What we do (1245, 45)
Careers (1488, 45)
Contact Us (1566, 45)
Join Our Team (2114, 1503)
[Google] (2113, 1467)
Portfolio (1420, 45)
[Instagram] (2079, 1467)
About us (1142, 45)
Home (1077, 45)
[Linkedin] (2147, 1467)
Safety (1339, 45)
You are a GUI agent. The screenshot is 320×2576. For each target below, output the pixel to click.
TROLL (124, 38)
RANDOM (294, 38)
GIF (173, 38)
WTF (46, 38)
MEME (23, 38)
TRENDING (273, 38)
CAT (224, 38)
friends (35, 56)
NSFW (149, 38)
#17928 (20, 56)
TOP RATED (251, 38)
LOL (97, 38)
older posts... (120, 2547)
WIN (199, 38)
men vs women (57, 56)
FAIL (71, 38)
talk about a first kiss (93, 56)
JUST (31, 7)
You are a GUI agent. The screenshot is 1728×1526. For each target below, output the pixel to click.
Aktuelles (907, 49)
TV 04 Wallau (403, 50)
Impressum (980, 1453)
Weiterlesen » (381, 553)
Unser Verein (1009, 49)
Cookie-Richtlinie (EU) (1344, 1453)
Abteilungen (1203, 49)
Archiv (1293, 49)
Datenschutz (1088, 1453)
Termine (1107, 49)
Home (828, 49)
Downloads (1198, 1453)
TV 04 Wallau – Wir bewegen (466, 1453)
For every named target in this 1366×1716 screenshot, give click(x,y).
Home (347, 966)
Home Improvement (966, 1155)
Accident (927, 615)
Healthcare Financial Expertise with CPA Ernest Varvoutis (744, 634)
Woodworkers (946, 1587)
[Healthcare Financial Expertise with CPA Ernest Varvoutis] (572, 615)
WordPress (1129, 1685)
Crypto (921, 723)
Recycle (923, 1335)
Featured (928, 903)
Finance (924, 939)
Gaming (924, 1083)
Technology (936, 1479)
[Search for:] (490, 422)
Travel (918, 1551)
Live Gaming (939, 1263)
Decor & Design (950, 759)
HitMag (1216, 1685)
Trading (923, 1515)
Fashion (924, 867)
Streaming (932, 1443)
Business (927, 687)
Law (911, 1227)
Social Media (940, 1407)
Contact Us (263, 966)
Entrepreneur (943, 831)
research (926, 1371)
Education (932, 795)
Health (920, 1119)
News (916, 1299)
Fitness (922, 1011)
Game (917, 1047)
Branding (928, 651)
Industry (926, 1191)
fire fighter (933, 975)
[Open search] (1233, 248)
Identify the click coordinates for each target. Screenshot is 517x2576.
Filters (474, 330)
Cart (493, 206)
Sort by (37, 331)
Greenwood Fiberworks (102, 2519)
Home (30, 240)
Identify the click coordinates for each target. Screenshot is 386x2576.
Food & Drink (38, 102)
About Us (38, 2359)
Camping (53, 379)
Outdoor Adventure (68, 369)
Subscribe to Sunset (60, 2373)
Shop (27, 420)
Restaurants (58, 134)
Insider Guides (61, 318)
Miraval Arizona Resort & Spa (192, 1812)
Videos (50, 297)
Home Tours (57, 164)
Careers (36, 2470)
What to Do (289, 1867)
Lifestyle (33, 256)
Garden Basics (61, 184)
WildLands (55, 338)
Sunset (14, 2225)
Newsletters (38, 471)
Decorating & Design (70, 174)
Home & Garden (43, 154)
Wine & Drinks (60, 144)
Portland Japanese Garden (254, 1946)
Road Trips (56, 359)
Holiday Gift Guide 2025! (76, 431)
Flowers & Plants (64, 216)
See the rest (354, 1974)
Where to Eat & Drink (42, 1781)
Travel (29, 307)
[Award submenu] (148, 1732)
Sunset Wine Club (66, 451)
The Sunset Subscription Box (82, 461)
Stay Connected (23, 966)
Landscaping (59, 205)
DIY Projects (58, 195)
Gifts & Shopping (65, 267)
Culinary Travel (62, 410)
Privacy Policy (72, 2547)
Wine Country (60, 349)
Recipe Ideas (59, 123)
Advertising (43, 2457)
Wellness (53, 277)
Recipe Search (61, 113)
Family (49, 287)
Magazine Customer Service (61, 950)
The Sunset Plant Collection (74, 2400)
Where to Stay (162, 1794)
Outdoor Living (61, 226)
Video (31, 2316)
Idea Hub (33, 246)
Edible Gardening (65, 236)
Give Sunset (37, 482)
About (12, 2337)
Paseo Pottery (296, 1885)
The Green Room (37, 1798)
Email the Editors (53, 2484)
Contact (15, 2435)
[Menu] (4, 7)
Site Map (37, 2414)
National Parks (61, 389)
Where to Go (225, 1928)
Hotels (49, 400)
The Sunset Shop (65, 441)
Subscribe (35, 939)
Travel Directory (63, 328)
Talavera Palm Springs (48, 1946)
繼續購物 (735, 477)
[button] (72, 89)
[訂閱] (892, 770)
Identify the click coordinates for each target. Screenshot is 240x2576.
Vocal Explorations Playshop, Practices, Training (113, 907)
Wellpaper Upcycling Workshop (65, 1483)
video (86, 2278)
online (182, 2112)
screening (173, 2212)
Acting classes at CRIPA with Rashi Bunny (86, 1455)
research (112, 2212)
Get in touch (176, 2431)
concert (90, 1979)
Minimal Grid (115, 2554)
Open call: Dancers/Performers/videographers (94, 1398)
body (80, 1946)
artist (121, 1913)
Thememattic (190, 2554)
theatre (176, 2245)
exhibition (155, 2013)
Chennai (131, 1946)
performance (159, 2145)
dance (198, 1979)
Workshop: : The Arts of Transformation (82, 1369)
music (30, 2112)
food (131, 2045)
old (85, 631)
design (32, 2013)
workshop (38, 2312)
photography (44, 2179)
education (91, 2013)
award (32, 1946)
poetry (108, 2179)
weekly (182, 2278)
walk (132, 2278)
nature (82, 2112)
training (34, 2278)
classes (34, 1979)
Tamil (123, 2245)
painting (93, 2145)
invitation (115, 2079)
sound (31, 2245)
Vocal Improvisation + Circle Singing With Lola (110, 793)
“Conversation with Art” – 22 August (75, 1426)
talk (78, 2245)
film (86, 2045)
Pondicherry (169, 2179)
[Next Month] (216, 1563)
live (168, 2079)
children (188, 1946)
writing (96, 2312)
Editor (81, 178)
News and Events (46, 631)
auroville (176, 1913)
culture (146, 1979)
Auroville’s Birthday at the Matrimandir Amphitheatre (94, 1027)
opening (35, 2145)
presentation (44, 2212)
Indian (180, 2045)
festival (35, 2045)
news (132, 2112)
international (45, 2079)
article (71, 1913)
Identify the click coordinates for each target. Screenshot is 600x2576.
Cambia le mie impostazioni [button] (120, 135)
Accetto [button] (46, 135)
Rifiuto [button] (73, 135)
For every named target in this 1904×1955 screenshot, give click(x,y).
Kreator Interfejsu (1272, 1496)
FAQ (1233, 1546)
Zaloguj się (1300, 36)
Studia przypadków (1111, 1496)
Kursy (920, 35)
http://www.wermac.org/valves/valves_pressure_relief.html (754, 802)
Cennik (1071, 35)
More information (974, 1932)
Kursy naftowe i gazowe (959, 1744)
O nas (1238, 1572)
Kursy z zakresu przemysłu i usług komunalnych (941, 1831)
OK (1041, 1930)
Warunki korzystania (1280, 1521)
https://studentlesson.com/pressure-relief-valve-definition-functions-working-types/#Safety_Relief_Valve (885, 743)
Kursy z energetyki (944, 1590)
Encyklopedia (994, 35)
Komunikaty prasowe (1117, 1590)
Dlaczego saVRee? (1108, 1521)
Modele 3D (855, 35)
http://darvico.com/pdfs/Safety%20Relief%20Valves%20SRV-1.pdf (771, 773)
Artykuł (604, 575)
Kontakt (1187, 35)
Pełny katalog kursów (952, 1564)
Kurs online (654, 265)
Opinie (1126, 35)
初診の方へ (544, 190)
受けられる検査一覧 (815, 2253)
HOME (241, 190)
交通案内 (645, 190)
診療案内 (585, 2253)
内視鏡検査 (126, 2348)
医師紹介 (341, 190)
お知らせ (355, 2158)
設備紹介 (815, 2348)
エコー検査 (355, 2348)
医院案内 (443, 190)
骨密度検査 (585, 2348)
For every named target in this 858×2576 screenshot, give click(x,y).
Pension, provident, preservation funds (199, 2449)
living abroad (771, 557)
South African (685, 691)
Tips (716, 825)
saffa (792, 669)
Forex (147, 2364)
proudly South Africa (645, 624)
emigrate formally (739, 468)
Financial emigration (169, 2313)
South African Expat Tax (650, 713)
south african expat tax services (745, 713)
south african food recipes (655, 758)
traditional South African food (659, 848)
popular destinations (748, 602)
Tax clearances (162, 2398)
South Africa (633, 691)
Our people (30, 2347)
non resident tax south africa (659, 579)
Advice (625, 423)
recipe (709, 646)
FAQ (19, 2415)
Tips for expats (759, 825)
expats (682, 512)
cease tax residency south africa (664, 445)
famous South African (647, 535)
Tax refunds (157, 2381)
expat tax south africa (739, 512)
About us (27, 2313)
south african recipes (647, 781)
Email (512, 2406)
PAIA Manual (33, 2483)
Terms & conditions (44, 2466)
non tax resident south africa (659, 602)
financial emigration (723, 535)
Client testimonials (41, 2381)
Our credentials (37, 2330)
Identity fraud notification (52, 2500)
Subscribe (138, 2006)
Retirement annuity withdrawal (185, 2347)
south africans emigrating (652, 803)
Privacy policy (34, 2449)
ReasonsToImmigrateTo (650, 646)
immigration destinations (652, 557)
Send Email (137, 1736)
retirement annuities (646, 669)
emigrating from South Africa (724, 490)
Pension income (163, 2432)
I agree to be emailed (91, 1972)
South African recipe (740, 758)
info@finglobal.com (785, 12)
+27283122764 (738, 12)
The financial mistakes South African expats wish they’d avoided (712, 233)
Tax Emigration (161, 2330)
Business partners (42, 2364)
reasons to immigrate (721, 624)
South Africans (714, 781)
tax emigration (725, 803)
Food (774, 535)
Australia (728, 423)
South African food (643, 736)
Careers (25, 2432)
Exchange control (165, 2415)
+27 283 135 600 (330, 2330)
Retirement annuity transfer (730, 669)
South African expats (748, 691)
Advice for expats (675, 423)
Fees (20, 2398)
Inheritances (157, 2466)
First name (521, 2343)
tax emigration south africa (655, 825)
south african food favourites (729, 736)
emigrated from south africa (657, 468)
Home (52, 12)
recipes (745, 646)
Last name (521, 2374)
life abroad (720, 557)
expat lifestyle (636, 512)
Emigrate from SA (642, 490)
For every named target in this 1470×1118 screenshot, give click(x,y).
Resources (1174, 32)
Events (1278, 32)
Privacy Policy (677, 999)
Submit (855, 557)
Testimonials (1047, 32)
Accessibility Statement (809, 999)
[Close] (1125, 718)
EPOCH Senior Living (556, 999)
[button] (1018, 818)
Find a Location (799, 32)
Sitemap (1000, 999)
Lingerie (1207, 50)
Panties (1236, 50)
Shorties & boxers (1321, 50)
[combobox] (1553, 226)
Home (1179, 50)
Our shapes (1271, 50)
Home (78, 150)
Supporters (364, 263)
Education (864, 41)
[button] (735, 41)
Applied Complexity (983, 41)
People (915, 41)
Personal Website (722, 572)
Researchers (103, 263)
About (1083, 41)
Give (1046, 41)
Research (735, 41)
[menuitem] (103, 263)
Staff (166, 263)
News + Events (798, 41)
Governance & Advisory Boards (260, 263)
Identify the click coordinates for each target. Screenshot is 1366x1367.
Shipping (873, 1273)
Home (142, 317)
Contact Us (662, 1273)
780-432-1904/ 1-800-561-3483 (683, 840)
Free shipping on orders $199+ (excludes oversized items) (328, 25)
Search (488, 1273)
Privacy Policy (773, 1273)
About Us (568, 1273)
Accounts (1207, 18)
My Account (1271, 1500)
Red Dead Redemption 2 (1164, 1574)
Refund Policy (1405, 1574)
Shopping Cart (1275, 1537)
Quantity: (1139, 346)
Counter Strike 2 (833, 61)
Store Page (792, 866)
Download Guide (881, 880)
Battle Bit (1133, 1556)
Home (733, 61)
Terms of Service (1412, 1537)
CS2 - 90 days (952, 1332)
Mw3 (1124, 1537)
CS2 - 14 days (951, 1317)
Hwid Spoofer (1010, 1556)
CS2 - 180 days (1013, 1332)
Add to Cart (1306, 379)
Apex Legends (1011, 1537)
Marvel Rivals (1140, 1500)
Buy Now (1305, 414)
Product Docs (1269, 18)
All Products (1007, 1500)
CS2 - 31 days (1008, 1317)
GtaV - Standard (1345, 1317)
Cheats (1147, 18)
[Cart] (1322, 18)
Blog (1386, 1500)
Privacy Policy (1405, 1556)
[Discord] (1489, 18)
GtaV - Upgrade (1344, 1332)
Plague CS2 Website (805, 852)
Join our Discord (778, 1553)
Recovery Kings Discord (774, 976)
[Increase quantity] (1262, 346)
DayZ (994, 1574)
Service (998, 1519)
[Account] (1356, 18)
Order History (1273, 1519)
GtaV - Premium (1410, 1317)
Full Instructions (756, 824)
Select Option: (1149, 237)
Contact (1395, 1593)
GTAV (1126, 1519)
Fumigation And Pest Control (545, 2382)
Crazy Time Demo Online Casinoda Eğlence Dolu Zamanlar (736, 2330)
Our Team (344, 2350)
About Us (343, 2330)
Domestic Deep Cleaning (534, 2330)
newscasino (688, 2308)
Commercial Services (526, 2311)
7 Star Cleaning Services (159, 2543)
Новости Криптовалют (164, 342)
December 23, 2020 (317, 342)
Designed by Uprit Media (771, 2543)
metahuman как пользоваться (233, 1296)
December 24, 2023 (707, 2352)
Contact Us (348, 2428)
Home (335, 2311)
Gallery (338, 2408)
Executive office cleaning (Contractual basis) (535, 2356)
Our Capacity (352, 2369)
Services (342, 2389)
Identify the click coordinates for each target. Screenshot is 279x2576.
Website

────────────────────────────────────────

Beginning with the line above that contains "Travel (918, 1551)", copy each line exactly up to and including the line that contains "Health (920, 1119)", and go no further.

Travel (918, 1551)
Live Gaming (939, 1263)
Decor & Design (950, 759)
HitMag (1216, 1685)
Trading (923, 1515)
Fashion (924, 867)
Streaming (932, 1443)
Business (927, 687)
Law (911, 1227)
Social Media (940, 1407)
Contact Us (263, 966)
Entrepreneur (943, 831)
research (926, 1371)
Education (932, 795)
Health (920, 1119)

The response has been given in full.